Tout à coup nous entendîmes un grand cri ; le sandal donnait contre une roche. La barque tournoyait ; on eût dit que les rameurs allaient être jetés par-dessus le bord. Mais voici un homme qui chancelle et tombe dans les flots ; il se raccroche aux roches glissantes, il lutte avec la mort. Nous arrivons près de lui. Je saisis une corde et la jette au malheureux ; le sandal filait bien loin. Nous tirâmes de toutes nos forces… C’était Abrahim.

À peine fut-il ramené sur le pont de notre navire, que, secouant ses habits ruisselants d’eau, il voulut se précipiter sur moi, les poings fermés, les yeux flamboyants de rage.

« Chien, brigand, trompeur ! » criait-il. Je l’attendis de pied ferme, et, le maintenant à distance, je lui dis sans trop m’émouvoir :

« Abrahim Mamour, sois poli, car tu n’es pas chez toi. Si tu m’insultes, je te fais lier au mât et fouetter jusqu’au sang. Qui m’en empêchera ? »
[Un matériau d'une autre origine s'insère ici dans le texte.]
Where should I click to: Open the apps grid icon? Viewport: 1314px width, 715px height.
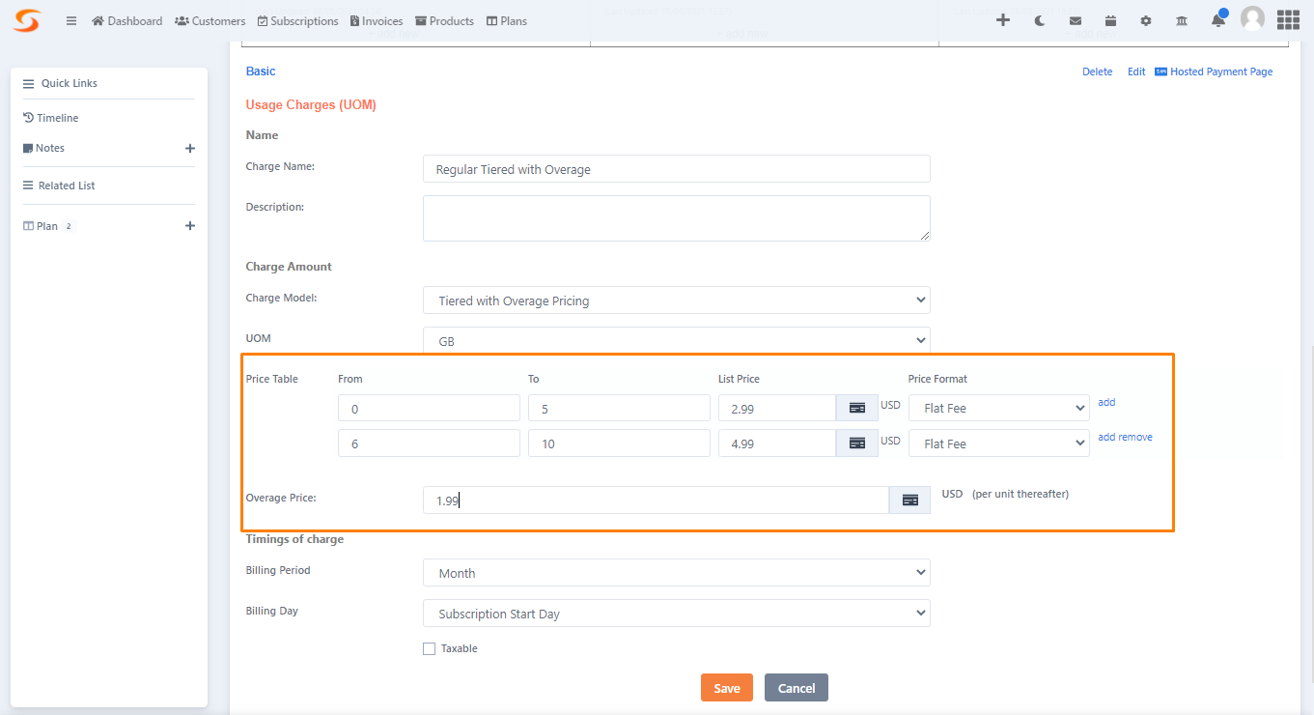pyautogui.click(x=1288, y=19)
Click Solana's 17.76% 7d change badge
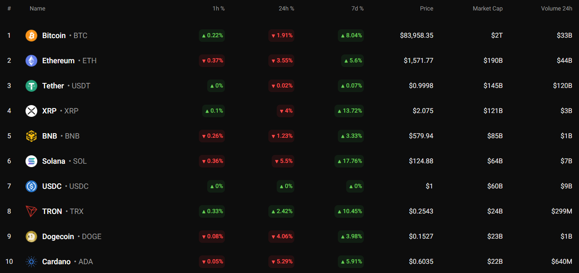The height and width of the screenshot is (273, 579). [x=349, y=161]
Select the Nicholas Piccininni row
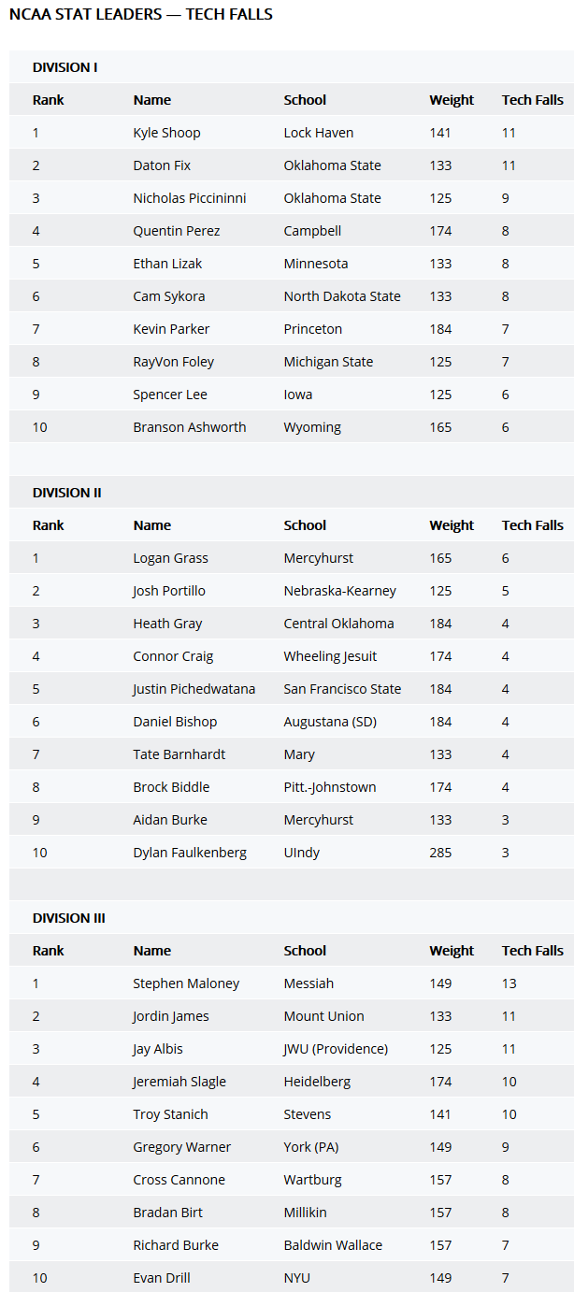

La plus honteuse de toutes les peines pour un Arabe est celle du fouet ; la plus grande de toutes les injures est de l’en menacer, Abrahim sentit qu’il fallait se contraindre ; il dit seulement avec une sombre rage :

« Tu as ma femme à bord.

— Non.

— Ne mens pas.

— La femme que tu réclames n’est pas la tienne. C’est la fiancée de ce jeune homme ; tu n’as aucun droit sur elle. »

L’Égyptien voulait se précipiter dans la cabine, lorsque Halef intervint vaillamment et se plaça devant la porte.

« Abrahim Mamour, dit-il, je suis hadj Halef Omar, ben hadj Aboul Abbas ; voici mes pistolets. Je fais feu si tu essayes de pénétrer là où mon maître te le défend. »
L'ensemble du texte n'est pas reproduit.